I have for a long time believed that cruelty is insanity, and is the cause of more of it. It is a bizarre idea and system. It is in all it’s forms undignified, and robs the individual and society of all true dignity. As mentioned, it is self-reproducing and contaminates the perpetrator as it does the victim. It’s disfunction is most obvious in its most obvious form, physical torture: what does the torturer do when he is finished for the day? Go for a walk and see the magnificent sunset?Take his children to the zoo or buy them teddy bears?What about the people who order the torture or arrange a torture program: the politicians, bureaucrats, doctors, psychiatrists? Are they really sane any more than the person who carries it out? Guantanamo was an abomination but it escaped the public’s radar most of the time. Backward prisons systems for profit, even prison slave labour, escapes it. Wars against foreign nations for the benefit of the arms industries and ensuing death, mutilation, displacement, are forms of torture, cruel and quite mad.

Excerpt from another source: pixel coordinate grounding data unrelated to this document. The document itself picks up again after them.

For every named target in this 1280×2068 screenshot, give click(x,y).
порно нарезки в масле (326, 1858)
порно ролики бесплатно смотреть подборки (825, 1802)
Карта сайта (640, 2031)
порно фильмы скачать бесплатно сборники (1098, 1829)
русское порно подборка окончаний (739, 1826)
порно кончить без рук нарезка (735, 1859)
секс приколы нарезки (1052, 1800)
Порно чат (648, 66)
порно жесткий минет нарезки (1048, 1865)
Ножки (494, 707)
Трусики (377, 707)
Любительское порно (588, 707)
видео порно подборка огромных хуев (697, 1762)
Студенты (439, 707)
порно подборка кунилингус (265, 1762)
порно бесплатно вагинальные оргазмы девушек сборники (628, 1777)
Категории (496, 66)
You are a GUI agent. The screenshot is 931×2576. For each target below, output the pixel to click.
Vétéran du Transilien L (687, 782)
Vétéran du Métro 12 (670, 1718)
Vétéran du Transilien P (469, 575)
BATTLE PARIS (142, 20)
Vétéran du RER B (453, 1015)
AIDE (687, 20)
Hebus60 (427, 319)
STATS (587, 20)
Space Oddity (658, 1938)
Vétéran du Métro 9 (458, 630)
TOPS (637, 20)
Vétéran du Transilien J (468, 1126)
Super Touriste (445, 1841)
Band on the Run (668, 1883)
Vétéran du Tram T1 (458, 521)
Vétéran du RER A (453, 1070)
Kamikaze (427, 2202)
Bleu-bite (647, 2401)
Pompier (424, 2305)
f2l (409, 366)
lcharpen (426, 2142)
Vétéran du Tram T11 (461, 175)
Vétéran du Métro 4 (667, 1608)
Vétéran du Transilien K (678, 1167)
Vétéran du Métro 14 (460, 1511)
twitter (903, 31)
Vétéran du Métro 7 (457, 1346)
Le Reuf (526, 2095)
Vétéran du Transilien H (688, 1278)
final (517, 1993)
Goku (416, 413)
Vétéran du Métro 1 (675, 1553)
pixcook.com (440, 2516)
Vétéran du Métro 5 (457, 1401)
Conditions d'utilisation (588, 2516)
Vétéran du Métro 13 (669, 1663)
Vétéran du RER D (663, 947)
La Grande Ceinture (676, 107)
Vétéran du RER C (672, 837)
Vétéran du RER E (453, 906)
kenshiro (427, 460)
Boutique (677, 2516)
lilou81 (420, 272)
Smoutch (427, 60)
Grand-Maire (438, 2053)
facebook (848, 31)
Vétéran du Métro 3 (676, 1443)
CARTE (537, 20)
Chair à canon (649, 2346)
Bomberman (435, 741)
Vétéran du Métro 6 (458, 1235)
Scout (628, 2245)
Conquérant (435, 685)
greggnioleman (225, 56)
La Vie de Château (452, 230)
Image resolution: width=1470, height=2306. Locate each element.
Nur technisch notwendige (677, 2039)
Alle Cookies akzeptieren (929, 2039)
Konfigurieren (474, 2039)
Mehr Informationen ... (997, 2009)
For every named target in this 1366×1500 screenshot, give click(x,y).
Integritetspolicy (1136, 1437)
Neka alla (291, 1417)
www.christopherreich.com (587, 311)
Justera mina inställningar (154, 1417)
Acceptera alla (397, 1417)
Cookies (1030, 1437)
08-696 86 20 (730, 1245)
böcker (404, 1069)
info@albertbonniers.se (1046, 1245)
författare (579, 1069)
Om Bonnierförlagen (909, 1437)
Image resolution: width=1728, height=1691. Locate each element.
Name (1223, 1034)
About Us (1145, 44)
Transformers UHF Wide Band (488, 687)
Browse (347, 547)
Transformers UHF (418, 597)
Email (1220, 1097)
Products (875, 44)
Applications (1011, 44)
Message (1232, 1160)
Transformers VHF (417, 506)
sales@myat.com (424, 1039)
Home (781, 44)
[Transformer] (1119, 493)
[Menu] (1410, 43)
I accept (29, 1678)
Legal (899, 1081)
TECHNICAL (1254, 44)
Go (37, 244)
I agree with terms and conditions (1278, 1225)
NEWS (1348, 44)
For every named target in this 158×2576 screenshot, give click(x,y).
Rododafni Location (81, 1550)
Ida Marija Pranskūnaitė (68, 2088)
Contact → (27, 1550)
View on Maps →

And domestic society and its mindless competition in school and workplace, all part of the same schema. When I first saw early woodcut reproductions of torture during the various inquisitions I was struck more by the profound spiritual ugliness of the faces of the torturers than the portrayed agony of the tortured. I’m sure the artist had the right idea. It is ugly, and where does it come from? It comes from the top, from our basic religious ideas. Right now the fundamentalist religious right in the US is a formidable lobby encouraging war as the apocalyptic fulfillment of a self-fulfilling religious prophecy. It is all ugly and mad, and past time we realized it.